München – Der Bruch der Bundesregierung ist vorerst vertagt. In getrennten Sitzungen haben die Parteivorstände von CDU und CSU einen Stufenplan für Abweisungen an den Grenzen und ein europäisches Verhandlungsmandat für Kanzlerin Angela Merkel beschlossen. Der grundlegende Dissens dürfte aber Ende Juni erneut für schwere Spannungen sorgen. „Wir sind nicht überm Berg“, sagte CSU-Chef Horst Seehofer.
Merkel akzeptierte den Plan der CSU, sofort mit Zurückweisungen in sehr kleinem Umfang zu beginnen. Die Bundespolizei und Bayerns Polizei sollen Migranten abweisen, deren Asylantrag bereits abgelehnt wurde. Ab Juli wird das auf Flüchtlinge ausgeweitet, die in anderen EU-Ländern registriert wurden.
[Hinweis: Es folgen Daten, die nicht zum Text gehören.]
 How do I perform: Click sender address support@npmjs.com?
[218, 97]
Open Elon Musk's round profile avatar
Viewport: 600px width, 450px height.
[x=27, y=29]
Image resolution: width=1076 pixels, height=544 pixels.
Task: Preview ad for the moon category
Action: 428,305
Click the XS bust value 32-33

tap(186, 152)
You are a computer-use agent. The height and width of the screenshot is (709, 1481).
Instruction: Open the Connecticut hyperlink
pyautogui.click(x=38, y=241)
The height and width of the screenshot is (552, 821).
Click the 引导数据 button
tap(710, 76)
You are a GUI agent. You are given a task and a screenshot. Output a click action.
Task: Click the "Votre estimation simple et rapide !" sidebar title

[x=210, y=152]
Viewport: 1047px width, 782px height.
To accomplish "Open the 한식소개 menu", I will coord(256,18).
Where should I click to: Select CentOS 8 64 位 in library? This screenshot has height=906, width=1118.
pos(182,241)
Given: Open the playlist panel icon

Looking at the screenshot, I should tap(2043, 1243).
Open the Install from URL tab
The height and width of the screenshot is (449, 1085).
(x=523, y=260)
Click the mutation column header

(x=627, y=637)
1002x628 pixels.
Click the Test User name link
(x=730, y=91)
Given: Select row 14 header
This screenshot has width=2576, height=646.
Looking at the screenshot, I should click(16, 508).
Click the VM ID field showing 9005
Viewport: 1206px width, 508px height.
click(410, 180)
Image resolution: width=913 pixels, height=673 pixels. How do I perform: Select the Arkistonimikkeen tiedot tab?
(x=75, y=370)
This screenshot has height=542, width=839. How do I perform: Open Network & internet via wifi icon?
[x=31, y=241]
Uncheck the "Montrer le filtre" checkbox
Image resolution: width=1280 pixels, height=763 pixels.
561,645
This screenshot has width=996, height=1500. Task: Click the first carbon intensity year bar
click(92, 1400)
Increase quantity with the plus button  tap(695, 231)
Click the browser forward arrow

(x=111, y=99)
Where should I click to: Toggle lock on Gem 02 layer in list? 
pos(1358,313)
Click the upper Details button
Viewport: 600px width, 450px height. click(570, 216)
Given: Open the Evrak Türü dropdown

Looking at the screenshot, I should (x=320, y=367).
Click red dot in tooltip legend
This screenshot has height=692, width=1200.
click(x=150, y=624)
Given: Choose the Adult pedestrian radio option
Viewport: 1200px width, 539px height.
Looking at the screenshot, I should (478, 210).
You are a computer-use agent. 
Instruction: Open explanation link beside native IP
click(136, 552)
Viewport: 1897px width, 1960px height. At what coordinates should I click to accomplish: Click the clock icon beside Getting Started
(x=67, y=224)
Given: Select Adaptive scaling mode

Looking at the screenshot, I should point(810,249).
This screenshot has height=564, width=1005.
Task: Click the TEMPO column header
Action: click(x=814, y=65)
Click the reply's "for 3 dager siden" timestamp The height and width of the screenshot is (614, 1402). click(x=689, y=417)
Diesen Schritt will Merkel verhindern und durch bilaterale Verträge ersetzen. Die CSU lässt ihr dafür ein Zeitfenster von 13 Tagen. Sie stehe „unter Handlungsdruck“, räumte Merkel ein. Sie drohte aber, einseitige Schritte durch Seehofer mit der Richtlinienkompetenz als Kanzlerin zu unterbinden.
Das Verhältnis der Schwesterparteien bleibt schwer belastet. CSU-Vizegeneralsekretärin Daniela Ludwig warf Merkel vor, seit 2015 einen „nationalen Alleingang“ zu vollführen. Klagen der CDU, die CSU spalte Europa mit ihrem Vorgehen, seien „unverschämt“. Ministerpräsident Markus Söder rügte, es sei „in drei Jahren keine europäische Lösung erzielt worden“.
Die SPD verlangt eine Sitzung des Koalitionsausschusses – vor dem EU-Gipfel. Es wäre der erste Koalitionsgipfel in der knapp 100 Tage währenden Regierungszeit dieses Bündnisses. Die SPD fordert statt Abweisungen beschleunigte Asylverfahren in Deutschland.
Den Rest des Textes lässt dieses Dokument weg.